Exercise inputs
------------------------------------------------------------

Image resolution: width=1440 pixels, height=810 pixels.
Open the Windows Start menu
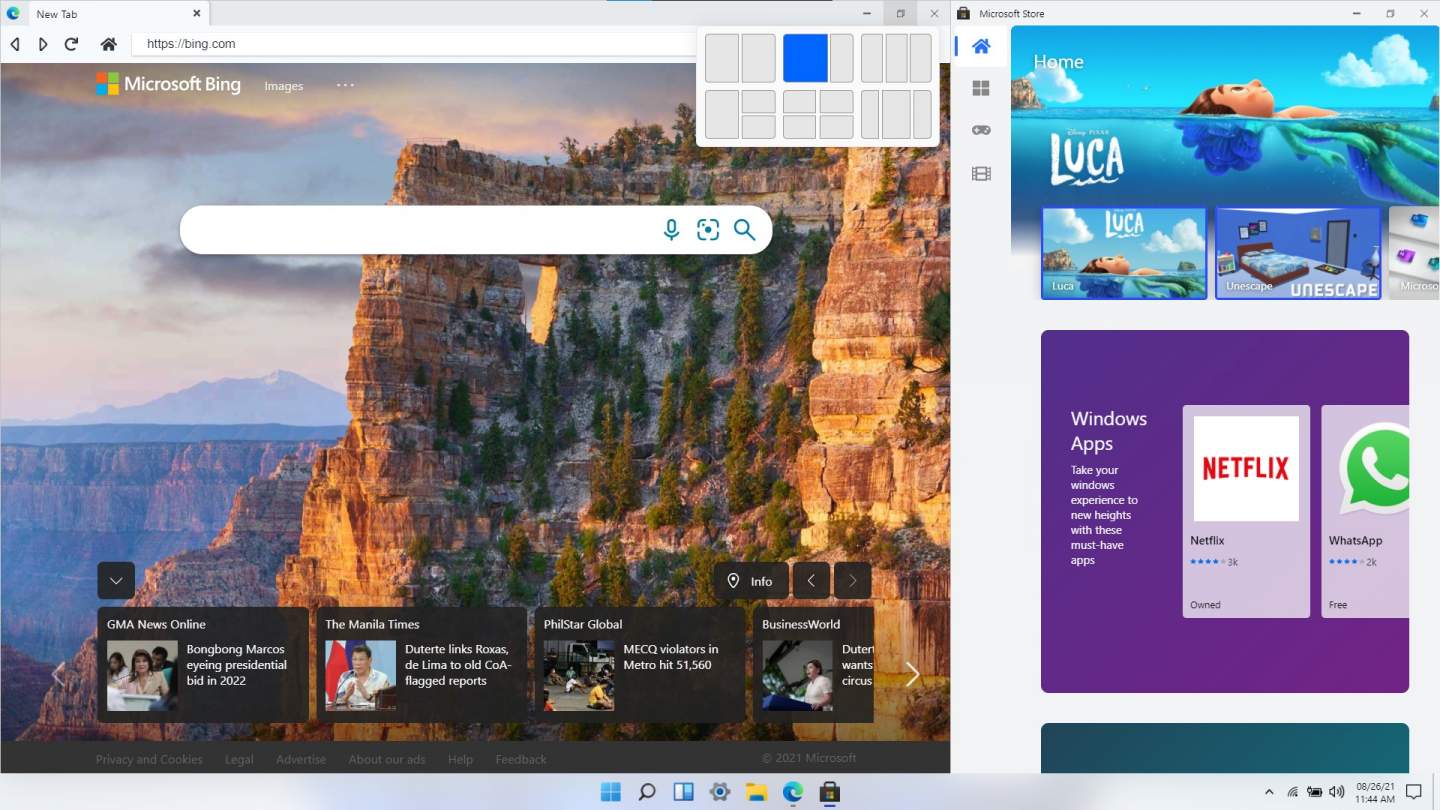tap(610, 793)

------------------------------------------------------------

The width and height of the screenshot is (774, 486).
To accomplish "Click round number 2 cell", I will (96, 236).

------------------------------------------------------------

Task to complete
Would you count the lines in the data that contain "width" and answer with only the number?

Response to the task
2